● **WRITTEN TASK**:
Please gather every line of the data below that contains the string "point", copying each line in full. The match is case-sensitive.

--------------------------------------------------

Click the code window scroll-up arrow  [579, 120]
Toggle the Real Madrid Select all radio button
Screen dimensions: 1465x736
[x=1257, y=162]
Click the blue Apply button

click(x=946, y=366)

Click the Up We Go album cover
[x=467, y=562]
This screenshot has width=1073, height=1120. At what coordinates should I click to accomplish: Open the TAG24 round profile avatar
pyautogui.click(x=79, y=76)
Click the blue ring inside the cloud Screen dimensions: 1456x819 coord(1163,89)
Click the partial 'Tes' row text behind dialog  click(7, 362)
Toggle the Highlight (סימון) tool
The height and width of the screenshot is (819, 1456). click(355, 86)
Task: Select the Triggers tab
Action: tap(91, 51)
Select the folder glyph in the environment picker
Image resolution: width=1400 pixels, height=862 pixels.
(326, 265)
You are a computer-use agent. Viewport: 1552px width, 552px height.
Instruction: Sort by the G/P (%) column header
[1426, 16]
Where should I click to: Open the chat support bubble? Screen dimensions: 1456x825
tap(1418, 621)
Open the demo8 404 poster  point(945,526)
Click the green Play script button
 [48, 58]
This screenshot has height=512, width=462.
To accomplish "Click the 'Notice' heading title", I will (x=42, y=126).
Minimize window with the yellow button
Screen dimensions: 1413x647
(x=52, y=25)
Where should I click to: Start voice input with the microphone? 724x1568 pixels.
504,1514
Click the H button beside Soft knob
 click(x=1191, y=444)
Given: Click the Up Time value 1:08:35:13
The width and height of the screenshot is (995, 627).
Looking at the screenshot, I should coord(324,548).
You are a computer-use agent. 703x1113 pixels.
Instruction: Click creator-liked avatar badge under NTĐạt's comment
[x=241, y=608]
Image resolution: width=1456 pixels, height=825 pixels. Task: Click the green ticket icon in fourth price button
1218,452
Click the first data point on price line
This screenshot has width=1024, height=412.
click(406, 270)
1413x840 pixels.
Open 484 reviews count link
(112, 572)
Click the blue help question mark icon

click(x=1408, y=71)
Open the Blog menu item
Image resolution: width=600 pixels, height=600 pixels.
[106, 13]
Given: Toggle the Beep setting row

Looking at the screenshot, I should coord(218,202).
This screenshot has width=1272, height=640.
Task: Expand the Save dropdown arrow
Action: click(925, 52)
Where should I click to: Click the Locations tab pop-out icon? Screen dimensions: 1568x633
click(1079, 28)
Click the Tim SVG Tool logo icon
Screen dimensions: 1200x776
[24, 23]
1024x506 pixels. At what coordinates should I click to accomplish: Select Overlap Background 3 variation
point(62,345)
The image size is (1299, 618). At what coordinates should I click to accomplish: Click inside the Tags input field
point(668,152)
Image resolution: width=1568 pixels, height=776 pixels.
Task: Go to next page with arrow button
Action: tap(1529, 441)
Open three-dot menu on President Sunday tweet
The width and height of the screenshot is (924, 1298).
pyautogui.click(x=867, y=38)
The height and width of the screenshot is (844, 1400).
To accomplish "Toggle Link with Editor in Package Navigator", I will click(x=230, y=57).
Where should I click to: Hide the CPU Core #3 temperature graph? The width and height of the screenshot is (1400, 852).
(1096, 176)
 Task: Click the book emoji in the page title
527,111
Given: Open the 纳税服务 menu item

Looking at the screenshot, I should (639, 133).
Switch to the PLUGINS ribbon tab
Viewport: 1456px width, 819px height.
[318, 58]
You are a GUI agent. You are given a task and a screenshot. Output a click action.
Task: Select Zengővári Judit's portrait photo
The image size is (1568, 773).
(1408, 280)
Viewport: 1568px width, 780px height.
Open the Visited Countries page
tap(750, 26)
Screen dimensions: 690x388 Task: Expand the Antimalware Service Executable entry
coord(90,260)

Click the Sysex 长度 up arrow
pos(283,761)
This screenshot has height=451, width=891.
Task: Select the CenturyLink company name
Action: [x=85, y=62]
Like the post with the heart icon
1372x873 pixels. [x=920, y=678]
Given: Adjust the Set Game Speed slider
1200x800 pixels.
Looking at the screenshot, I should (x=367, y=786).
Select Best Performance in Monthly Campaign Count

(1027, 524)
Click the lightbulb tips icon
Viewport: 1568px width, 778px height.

--------------------------------------------------

● **TASK SOLUTION**:
Open the demo8 404 poster  point(945,526)
Click the first data point on price line
point(62,345)
point(668,152)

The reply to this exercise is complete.